Demeaning in the sense that she’s putting down her old self, the one named Celaena, and almost placing Aelin on a pedestal. I understand that she’s gone through so many things and learned so much about herself, but it just really frustrates me that she calls her ‘old self’ nothing but a child. Almost dismissing all of the experiences she’s gone through to get to who she is now. Along with this is her temporary change to Celaena, which I thought was very harsh, portraying her as someone who didn’t care for the lives of others.
If I remember correctly, Celaena did help free slaves and she loved like every teenager out there, which means she wasn’t a monster like Aelin claimed she was.
Celaena is not the only character that I felt had a major change in this book. We also have Chaol who was demoted from main character to minor character, which would have been fine except that his character is completely butchered. Gone is the honorable Captain. We also have Dorian who is trapped but still appears every few chapters though honestly, I’d say he could have been omitted since he didn’t contribute anything.
The witches were really cool and I hope we get a lot more of that in the next book!
In Heir of Fire we started getting some insight into the Blackbeak Witches and what their purpose was (army). I actually wasn’t too excited about their POV and often got bored in those moments. Here though, we have more of Manon (the Wingleader) and what she’s up to. We learn that she’s not just following orders like a puppet and as she begins to find out more about the Valg, I feel more inclined to like her. The way she protects her family (witches, the 13) as best she can while still following orders is really tricky and I hope things work out well for her and Asterin!
Along with these two we have the cowardly Elide who I was initially skeptical about. A crippled maid who was sent to Manon, Elide is starting to really be an important part of the story. Out of the whole book I think it was her that really impressed me. I’m wondering how she’ll find Celaena if Aelin no longer goes by that name (and she doesn’t know they’re the same person).
I’d say more but then I’d worry about spoilers, haha
Plot: Too many things felt too convenient and easy, however, I’m glad we’re finally moving in the direction of war.
I won’t talk much about what was too convenient because that would ruin the whole book but I will say that by the end of it there are a lot of magical beings and characters I hadn’t thought would become important later on. Characters that (I could be wrong here, don’t quote me) only appeared in the Novellas.

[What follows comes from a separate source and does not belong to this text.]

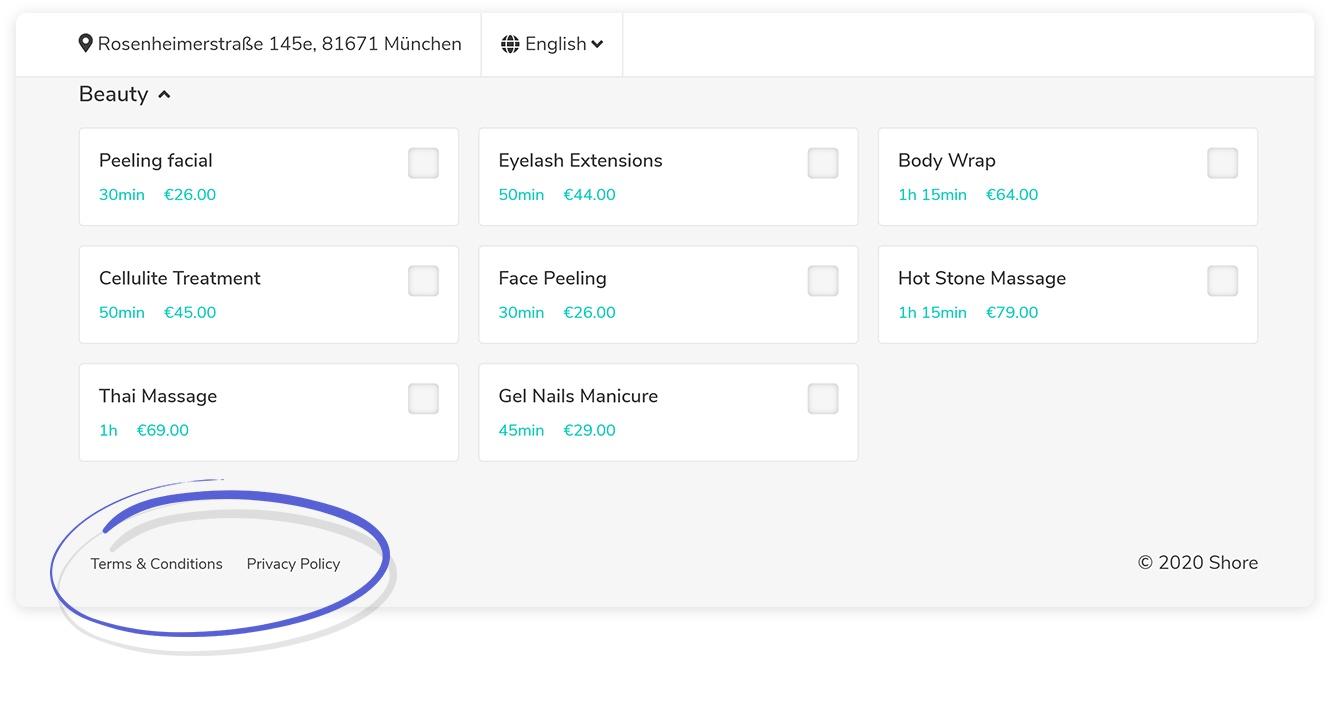Click the location pin icon
Screen dimensions: 1329x710
pos(86,43)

Still, we do start to have all the ends tie up and now this book sets the stage for the next one which will (most likely) be about the Valg, Witches, and Aelin’s Court’s war. And if war doesn’t come I will be so disappointed…
The pace is faster than the previous books since Maas seemed to really want to tie all the ends up here for something new in the next book. There are new characters introduced and even our old cast seems to feel new. And I honestly don’t care how many people tell me this is not the point of the series but the romance here is heavy, possibly because of the fast pace.

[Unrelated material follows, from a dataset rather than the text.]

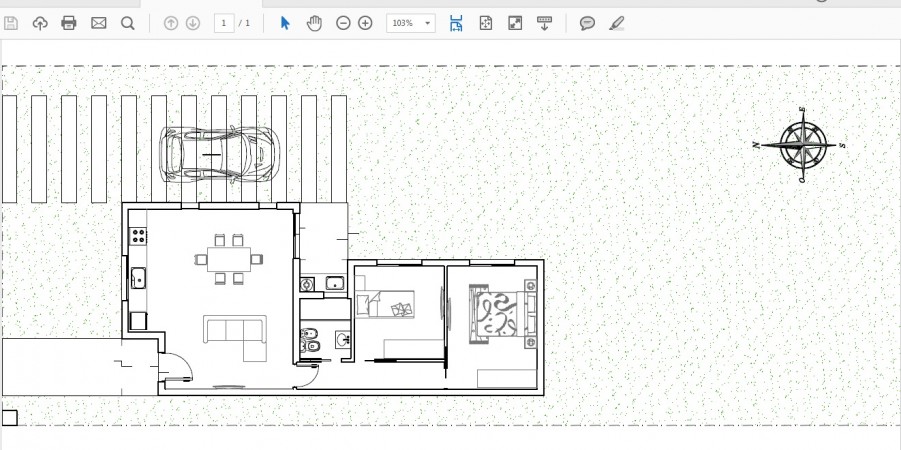Go to the previous page
901x450 pixels.
click(x=171, y=23)
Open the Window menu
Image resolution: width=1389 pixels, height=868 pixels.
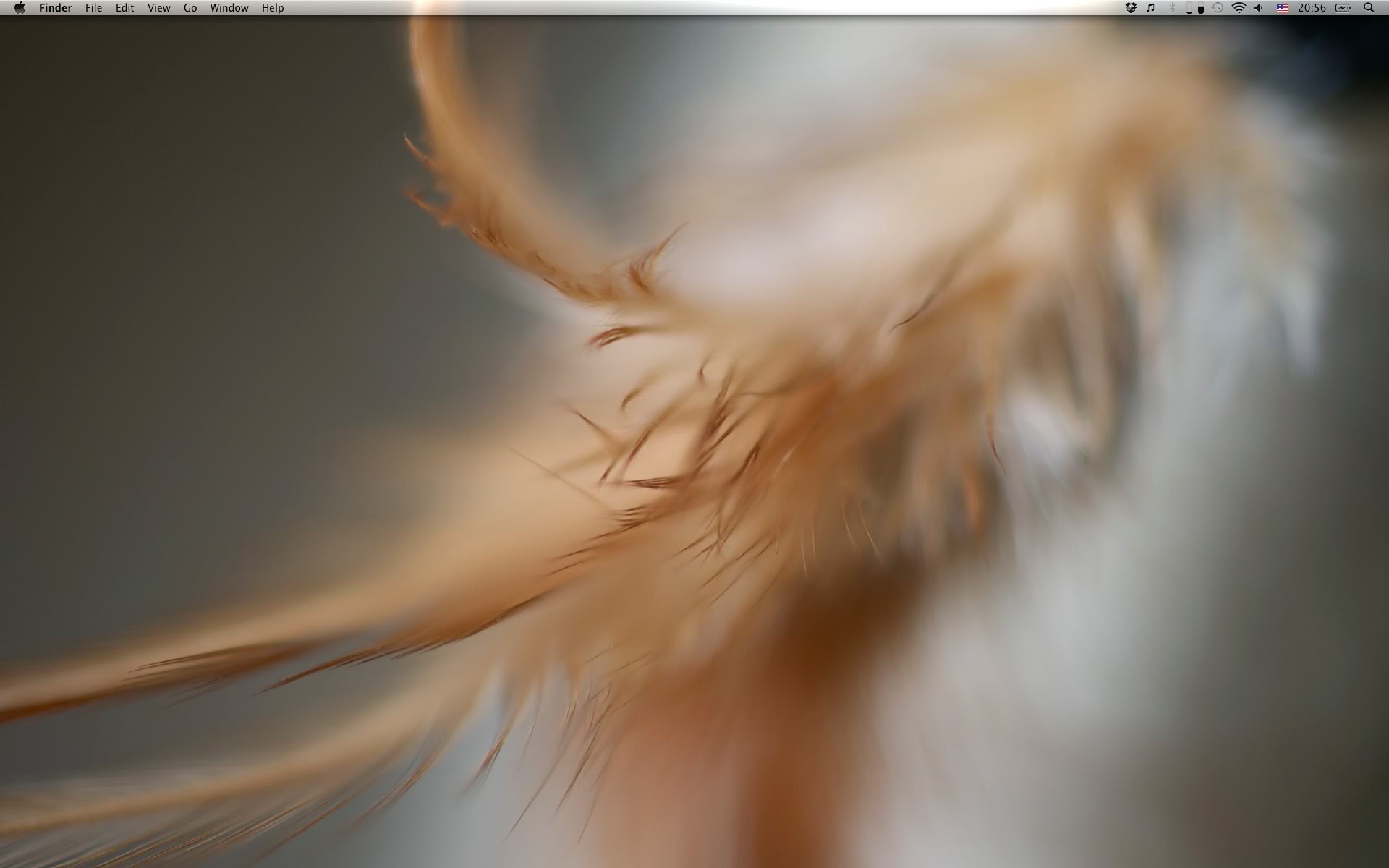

I would also say to re-read the previous three books prior to picking Queen of Shadows up because there are a lot of tiny details that are referenced. I’m actually going to reread the series, starting with the Assassin’s Blade, which I also recommend for a better insight into Celaena’s life prior to Endovier and her relationship to the King of Assassins. Of course, if you have a great memory (unlike me), then you probably don’t need to reread any of the previous stories.

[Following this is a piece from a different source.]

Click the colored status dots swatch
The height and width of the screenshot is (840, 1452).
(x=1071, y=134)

Also, this might not be anything too important but there’s more violent tendencies I picked up in this book. If I had to describe it, I’d say it was very rage filled for all the characters.
My rating: ~ 3/3.5 out of 5
Recommended: Yes. This book is best for fans of the series/author and for people who like world building/magic. It’s not overly complicated or simple and can be enjoyed by both genders (though I would personally recommend it more to females). This book also has a very interesting way of portraying magical beings like witches and fae.